The idea is to add a extra coding standard, WordPress-Theme, to the WPCS project. A list of sniffs that would need to be implemented as part of this project can be found on Github.

As part of this project, @jrf has done a great job working on the base WPCS project. The long list of improvements in version 0.10.0 speaks for itself.

Limits of PHP_Codesniffer

The theme review guidelines can broadly be divided into two categories:

  1. Guidelines that cover technical aspects of theme development. An example would be lack of using the `eval()` function. PHPCS is great for detecting issues like this.
  2. Policy guidelines that are specific to a theme distributed on WordPress.org. An example would be a theme tagged with rtl that nonetheless lacks support for RTL languages. PHPCS is unfortunately not the right tool to detect these issues.

This is due to the way that PHPCS works. The sniff process goes through the files one at a time, and runs all the sniffs on the current file. Once all files are processed, the sniff is considered complete. As such the tool has no knowledge of what the object of the sniff is. It just deals with files.

Additionally, PHPCS sniffs detect errors by looking for certain combinations of tokens. So it’s up to the person writing the sniff to know which token pattern represents a function call for example.

To effectively check the policy guidelines, we would need a tool specifically designed for the task.
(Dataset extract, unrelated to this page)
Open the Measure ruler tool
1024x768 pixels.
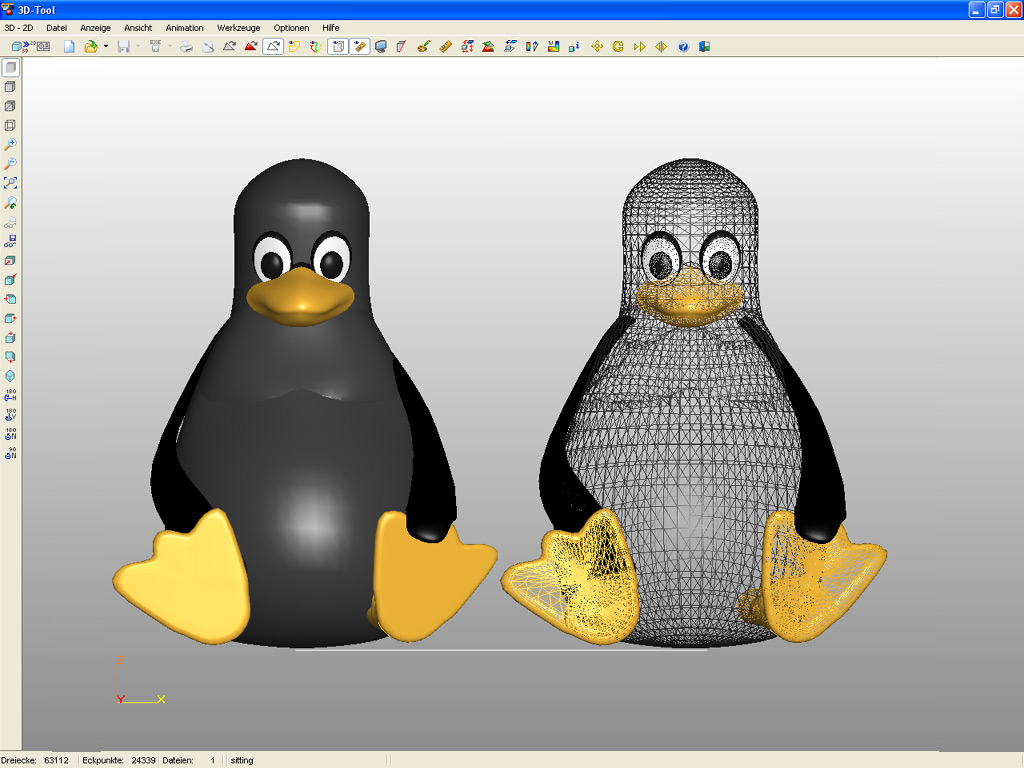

A theme is a collection of PHP, JavaScript, and CSS files, but we would need a tool that goes beyond this basic level.

There is an existing PR on the WordPress-Theme standards repository, that extracts a set of data points from a theme. While the implementation itself is not a final solution, the approach has merit. Rather than dealing with individual files, the relevant information is extracted, and serves as an abstract representation of the theme.

We are currently working on a test project that uses a PHP Parser to extract this information. A parser is one level above a lexer, as it turns the tokens into an abstract syntax tree. This is an advantage, because a parser knows how the tokens fit together.

The library used is in this project is phpDocumentor/Reflection. This library was recommended by @rmccue, since the PHPDoc parser powering the WordPress Code Reference is based on it.

The project is still in an early phase. It will be made available for contributions and testing as soon as a first stable version exists.

How can you help?

If you are a theme developer, start using the WordPress-Theme coding standard as part of your development process.

The WPCS project in general, and the WordPress-Theme coding standard in particular, could benefit from the help of proficient developers.

If you want to follow the advancement of the project, you can attend the automation meetings.

As the guidelines are reviewed and adjusted regularly, make sure to attend the WPTRT meetings.